On 17 October 1777, Bang married Frederikke Nicoline Christiane Mynster, (1749–1779). the daughter of inspectpr at Frederick's Hospital Hieronymus Ring (died 1771) and Karen Sophie Rosengaard (died 1793) and the widow of Christian Gutzon Peter Mynster, 1741–77). After her death, on 24 September 1779, he married Ingeborg Mohrum, /née Madsen, 1754–1781), daughter of brewer and merchant Lars Madsen (c. 1720–81) and Anna Catharina Berthelsdatter and the widow of naval captain Niels Mohrum, died 1779). On 10 January 1782, he married Lovise Hansen (1765–1845), daughter of pastor at the Church of the Holy Ghost Mouritz Hansen (1722–77) and Anna Dorothea Muus (1727–99).

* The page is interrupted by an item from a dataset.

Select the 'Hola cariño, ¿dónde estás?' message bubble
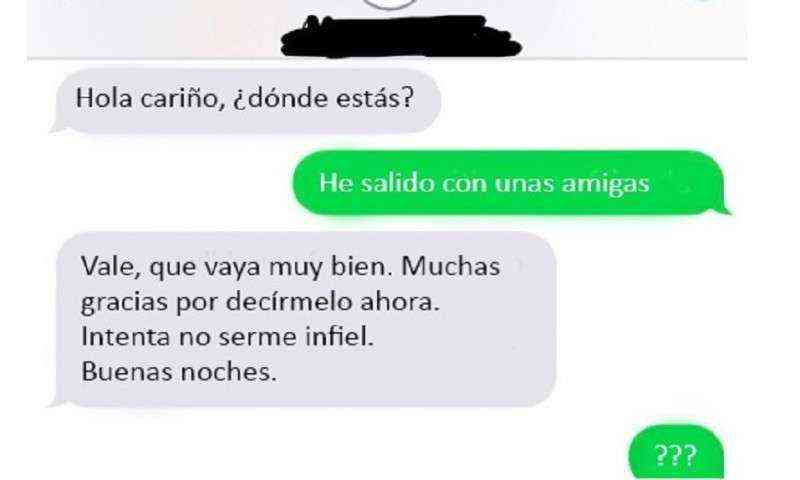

During the British bombardment of Copenhagen in 1807, his professor's residence (Fiolstræde 4–6) burned and with it his books, papers and the diary he had kept for many years. Bang's home at Frederik's Hospital was one of the meeting places for the youth people who would later become of great importance to Denmark's spiritual life at the turn of the century. Bang's stepsons, the two brothers J. P. Mynster and O. G. Mynster, belonged to the Bakkehuset circle. N.F.S. Grundtvig and Henrik Steffens were Bang's nephews, and through O. H. Mynster, the latter came into contact with the young Adam Oehlenschläger.

Bang died on 26 December 1820. He is buried at Assistens Cemetery.

==Awards==
In 1811, Bang was awarded the title of etatsråd. In 1815, he was created a Knight of the Order of the Dannebrog. In 1826, he was awarded the Cross of Honour. In 1828, he was created a Knight's Commander. In 1836, he was awarded the Grand Cross.